*** Exercise data Section Begins ***

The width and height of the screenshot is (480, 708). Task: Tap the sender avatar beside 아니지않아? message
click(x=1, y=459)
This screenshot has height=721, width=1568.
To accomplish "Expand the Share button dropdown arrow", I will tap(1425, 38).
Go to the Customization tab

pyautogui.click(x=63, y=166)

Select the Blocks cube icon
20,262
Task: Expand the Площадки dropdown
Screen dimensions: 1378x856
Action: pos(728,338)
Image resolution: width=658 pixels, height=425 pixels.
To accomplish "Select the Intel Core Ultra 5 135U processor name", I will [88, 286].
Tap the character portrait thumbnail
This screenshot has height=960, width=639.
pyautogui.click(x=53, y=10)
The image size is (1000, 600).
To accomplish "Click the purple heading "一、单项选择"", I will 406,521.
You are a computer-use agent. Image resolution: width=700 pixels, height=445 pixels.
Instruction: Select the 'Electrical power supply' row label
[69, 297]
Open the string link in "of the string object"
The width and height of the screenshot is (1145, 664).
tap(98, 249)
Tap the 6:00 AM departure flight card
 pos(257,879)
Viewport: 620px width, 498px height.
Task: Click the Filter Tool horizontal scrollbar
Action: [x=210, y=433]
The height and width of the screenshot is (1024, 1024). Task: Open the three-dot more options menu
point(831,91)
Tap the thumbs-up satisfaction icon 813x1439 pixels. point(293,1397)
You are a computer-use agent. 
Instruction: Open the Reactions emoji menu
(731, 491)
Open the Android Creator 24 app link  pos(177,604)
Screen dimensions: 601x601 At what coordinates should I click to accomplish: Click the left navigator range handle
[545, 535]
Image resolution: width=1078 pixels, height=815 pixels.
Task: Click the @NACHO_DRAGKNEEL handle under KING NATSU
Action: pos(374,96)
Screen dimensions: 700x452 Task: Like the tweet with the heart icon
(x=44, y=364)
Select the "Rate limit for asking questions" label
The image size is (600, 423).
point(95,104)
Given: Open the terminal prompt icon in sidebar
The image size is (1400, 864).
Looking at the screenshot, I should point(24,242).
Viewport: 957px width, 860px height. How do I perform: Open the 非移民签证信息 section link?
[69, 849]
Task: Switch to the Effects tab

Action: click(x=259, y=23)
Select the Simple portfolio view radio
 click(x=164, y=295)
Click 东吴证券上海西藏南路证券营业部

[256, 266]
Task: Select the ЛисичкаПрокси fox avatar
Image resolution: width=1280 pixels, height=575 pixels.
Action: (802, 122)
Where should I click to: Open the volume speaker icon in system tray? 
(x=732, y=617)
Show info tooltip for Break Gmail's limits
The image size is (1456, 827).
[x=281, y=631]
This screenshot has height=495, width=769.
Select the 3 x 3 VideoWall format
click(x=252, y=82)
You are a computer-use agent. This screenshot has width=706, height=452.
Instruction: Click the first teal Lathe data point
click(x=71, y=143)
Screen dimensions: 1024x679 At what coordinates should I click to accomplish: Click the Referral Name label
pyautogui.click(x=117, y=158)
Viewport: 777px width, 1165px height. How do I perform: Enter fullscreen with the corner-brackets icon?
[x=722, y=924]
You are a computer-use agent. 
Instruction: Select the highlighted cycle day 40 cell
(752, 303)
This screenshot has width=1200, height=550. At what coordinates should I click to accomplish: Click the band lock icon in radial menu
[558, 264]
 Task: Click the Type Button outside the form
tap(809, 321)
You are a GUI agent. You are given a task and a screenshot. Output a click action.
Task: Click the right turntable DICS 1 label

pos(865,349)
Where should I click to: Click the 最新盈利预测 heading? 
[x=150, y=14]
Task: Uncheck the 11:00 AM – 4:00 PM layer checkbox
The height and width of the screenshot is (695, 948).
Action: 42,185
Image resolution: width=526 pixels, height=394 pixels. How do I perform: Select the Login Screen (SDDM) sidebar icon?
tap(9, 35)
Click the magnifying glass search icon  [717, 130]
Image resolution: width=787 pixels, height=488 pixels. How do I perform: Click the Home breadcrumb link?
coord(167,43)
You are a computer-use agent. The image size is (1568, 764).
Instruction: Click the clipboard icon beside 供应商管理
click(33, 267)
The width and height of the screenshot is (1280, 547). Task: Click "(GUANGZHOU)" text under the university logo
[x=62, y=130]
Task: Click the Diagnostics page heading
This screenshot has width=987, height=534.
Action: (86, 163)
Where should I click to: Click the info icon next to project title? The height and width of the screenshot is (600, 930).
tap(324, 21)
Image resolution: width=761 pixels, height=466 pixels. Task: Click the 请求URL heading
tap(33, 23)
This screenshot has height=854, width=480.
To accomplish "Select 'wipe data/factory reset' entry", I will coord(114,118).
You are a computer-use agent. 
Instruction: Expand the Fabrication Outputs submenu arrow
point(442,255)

*** Exercise data Section Ends ***

▸ **The task**:
Write out exactly the lines from the one containing "Where should I click to: Click the 最新盈利预测" through the end of the data, both included. Add nothing else.

▸ **Solution to this problem**:
Where should I click to: Click the 最新盈利预测 heading? 
[x=150, y=14]
Task: Uncheck the 11:00 AM – 4:00 PM layer checkbox
The height and width of the screenshot is (695, 948).
Action: 42,185
Image resolution: width=526 pixels, height=394 pixels. How do I perform: Select the Login Screen (SDDM) sidebar icon?
tap(9, 35)
Click the magnifying glass search icon  [717, 130]
Image resolution: width=787 pixels, height=488 pixels. How do I perform: Click the Home breadcrumb link?
coord(167,43)
You are a computer-use agent. The image size is (1568, 764).
Instruction: Click the clipboard icon beside 供应商管理
click(33, 267)
The width and height of the screenshot is (1280, 547). Task: Click "(GUANGZHOU)" text under the university logo
[x=62, y=130]
Task: Click the Diagnostics page heading
This screenshot has width=987, height=534.
Action: (86, 163)
Where should I click to: Click the info icon next to project title? The height and width of the screenshot is (600, 930).
tap(324, 21)
Image resolution: width=761 pixels, height=466 pixels. Task: Click the 请求URL heading
tap(33, 23)
This screenshot has height=854, width=480.
To accomplish "Select 'wipe data/factory reset' entry", I will coord(114,118).
You are a computer-use agent. 
Instruction: Expand the Fabrication Outputs submenu arrow
point(442,255)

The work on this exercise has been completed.